● **Work item**: Every line below that contains "computer" is to be copied.

● **Source data**:

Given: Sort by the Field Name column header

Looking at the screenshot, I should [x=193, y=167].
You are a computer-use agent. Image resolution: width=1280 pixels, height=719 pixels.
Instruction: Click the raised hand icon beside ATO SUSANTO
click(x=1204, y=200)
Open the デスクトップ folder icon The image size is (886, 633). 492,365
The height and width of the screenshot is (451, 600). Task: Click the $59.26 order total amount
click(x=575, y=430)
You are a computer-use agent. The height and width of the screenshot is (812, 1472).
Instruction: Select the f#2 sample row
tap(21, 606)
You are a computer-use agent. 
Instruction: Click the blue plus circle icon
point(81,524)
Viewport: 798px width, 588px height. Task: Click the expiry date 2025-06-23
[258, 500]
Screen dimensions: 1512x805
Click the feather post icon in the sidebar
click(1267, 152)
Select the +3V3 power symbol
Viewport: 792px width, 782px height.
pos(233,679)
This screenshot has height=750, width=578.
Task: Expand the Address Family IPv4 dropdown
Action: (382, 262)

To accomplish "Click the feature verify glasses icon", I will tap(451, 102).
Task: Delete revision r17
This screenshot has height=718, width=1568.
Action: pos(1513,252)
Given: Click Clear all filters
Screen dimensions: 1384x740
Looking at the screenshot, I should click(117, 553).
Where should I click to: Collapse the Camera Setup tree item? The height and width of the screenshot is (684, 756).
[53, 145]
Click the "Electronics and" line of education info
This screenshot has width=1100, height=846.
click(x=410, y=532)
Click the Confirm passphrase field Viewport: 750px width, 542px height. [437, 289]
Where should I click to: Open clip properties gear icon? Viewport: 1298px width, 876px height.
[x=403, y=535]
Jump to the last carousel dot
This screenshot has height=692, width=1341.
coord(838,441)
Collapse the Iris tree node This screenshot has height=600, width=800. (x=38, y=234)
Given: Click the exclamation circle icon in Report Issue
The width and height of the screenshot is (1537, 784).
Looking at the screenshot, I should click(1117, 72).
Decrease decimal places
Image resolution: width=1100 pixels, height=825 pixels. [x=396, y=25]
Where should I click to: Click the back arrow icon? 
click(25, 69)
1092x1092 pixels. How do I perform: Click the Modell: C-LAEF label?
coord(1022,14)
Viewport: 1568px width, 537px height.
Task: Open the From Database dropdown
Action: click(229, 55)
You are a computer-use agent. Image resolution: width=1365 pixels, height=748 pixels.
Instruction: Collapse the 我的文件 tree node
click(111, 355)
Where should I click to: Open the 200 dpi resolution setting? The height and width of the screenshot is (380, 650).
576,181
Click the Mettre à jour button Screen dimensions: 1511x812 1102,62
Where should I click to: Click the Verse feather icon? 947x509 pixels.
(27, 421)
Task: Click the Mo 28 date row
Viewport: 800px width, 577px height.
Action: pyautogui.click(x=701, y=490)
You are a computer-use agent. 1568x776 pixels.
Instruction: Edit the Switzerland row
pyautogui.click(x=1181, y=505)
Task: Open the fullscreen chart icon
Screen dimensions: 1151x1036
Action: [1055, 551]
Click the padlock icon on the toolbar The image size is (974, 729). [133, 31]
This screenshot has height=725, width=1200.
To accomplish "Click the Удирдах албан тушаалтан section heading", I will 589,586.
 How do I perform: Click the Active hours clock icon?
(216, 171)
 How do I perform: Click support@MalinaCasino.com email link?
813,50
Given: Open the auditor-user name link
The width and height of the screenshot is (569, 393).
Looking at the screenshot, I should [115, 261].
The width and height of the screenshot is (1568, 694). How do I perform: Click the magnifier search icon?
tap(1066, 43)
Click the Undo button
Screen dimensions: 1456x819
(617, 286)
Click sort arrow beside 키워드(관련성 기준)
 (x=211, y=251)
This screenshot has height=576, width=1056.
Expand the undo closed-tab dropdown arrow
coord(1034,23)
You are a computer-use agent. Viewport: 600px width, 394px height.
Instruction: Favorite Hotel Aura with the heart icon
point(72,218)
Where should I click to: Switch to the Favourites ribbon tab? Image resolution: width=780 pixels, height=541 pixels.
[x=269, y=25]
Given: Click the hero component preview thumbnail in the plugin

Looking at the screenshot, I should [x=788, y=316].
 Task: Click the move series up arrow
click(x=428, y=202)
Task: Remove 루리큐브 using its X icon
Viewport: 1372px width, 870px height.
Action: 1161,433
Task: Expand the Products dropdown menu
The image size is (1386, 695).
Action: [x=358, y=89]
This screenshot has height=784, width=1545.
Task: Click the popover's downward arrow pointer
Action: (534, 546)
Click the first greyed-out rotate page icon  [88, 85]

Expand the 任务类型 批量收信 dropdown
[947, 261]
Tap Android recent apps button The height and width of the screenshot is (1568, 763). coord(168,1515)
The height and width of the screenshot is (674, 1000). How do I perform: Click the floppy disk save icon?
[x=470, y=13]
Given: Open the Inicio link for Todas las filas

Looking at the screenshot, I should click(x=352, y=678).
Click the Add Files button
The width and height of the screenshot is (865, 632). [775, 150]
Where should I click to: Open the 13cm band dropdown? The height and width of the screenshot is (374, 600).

● **Reply**:
You are a computer-use agent. Image resolution: width=1280 pixels, height=719 pixels.
You are a computer-use agent. The height and width of the screenshot is (812, 1472).
You are a computer-use agent. 
You are a computer-use agent. Image resolution: width=1365 pixels, height=748 pixels.
You are a computer-use agent. 1568x776 pixels.
You are a computer-use agent. Viewport: 600px width, 394px height.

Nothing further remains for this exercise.